Notes de lecture. Hans Küng, L’Islam

Mise en ligne de La rédaction, le 20 juillet 2011.

HANS KÜNG, L’Islam, traduit par Jean-Pierre Bagot, Paris, Cerf, 2010

Par Marie-Thérèse Urvoy

[ EXTRAITS DU NUMÉRO 32 / ÉTÉ 2011 ]
 

 

Hans Küng

Cet ouvrage est le dernier volet d’une trilogie à laquelle l’auteur disait en 2004 (date de la parution du livre en allemand) avoir consacré les vingt-cinq dernières années de sa vie. Les deux premiers volets, sur le judaïsme et le christianisme, ont paru aux Éditions du Seuil, qui n’ont pas voulu du troisième, jugé trop sévère pour l’islam (on verra plus loin en quoi consiste cette « sévérité »). Ce sont les Éditions du Cerf qui ont assumé cette charge, prétextant qu’il s’agissait du cas unique d’un théologien chrétien traitant de l’islam en profondeur.

Hans Küng a voulu réaliser une « somme » sur l’islam-religion et l’Islam-civilisation, de l’« origine » (première partie) aux « ouvertures sur l’avenir » (cinquième partie), en passant par le « centre » (les composantes religieuses), « l’histoire » et « les défis de notre époque ». En réalité, il réunit des domaines hétérogènes : d’une part, un ensemble d’informations factuelles sur l’histoire et l’actualité ; d’autre part, sa propre méditation – le plus souvent autonome par rapport aux faits, et reliée à eux « après coup » – comme théologien et comme idéologue d’une éthique planétaire. Dans le premier domaine, n’étant pas lui-même arabisant ni islamologue, il fait une synthèse de seconde main. Dans le deuxième, il s’appuie essentiellement sur sa théorie de la relativité des « paradigmes », par lesquels les croyants des diverses religions, au cours de l’histoire, ont cherché à rendre compte de leur foi. La relation entre les deux domaines est établie par le thème du « dialogue », lui-même appelé par l’exigence de la paix : « Pas de paix mondiale sans paix religieuse ». Pour juger de ce système, il faut examiner chacune de ses trois composantes.

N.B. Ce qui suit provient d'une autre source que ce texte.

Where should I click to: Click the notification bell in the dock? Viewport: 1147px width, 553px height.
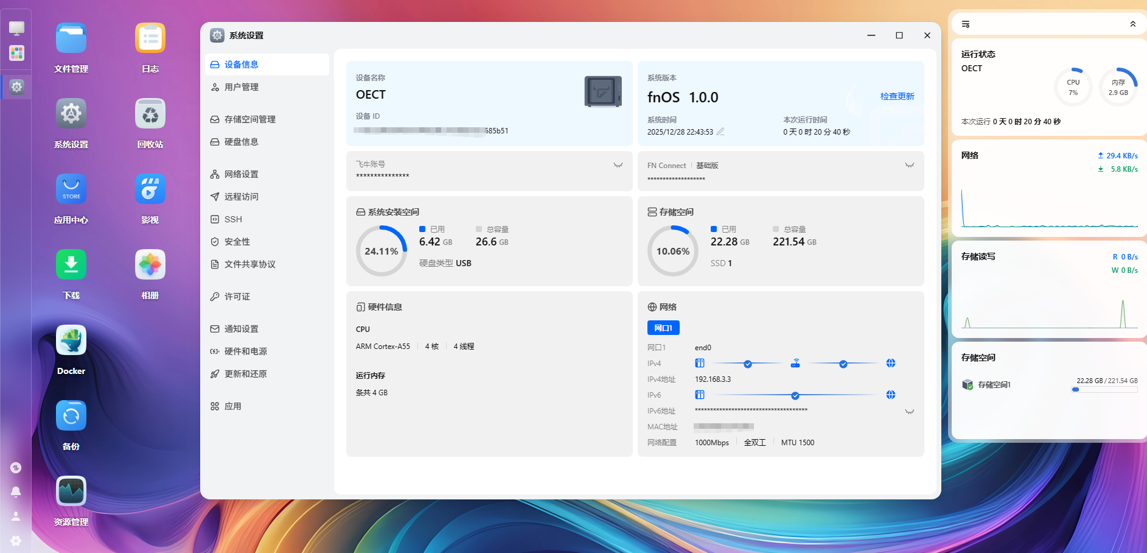(16, 491)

Sur le plan strictement scientifique, on ne comprend pas l’intérêt d’un exposé sur l’islam par un non-spécialiste, si ce n’est pour observer ses choix. Les indications bibliographiques sont abondantes et diverses, mais toutes mises sur le même plan, sans que le lecteur soit prévenu de l’opposition parfois totale des points de vue. Sur la base de ces indications plurielles, l’auteur, qui n’a ni la place, ni la compétence pour mener une discussion de fond, choisit d’autorité d’embrasser telle ou telle perspective ; ce qui vaut des formules comme « tel auteur a raison de dire… », assénées abruptement. Or, les points islamologiquement contestables abondent dans cette synthèse. Les principaux sont la reprise continuelle des thèmes des « religions abrahamiques et des « gens du Livre ». Le premier est malheureusement un lieu commun chez les chrétiens, surtout depuis Massignon, mais Küng en rajoute avec le tableau de la page 96, qui synthétise la vision qu’ont respectivement judaïsme, christianisme et islam de la figure d’Abraham : il fait l’impasse sur l’aspect essentiel de l’Ibrâhîm musulman, à savoir le monothéisme et le rejet des idoles, et s’en tient aux thèmes communs. Quant à l’expression « gens du Livre », la reprendre, c’est accepter implicitement le point de vue musulman qui veut tracer une ligne continue entre les « révélations successives ».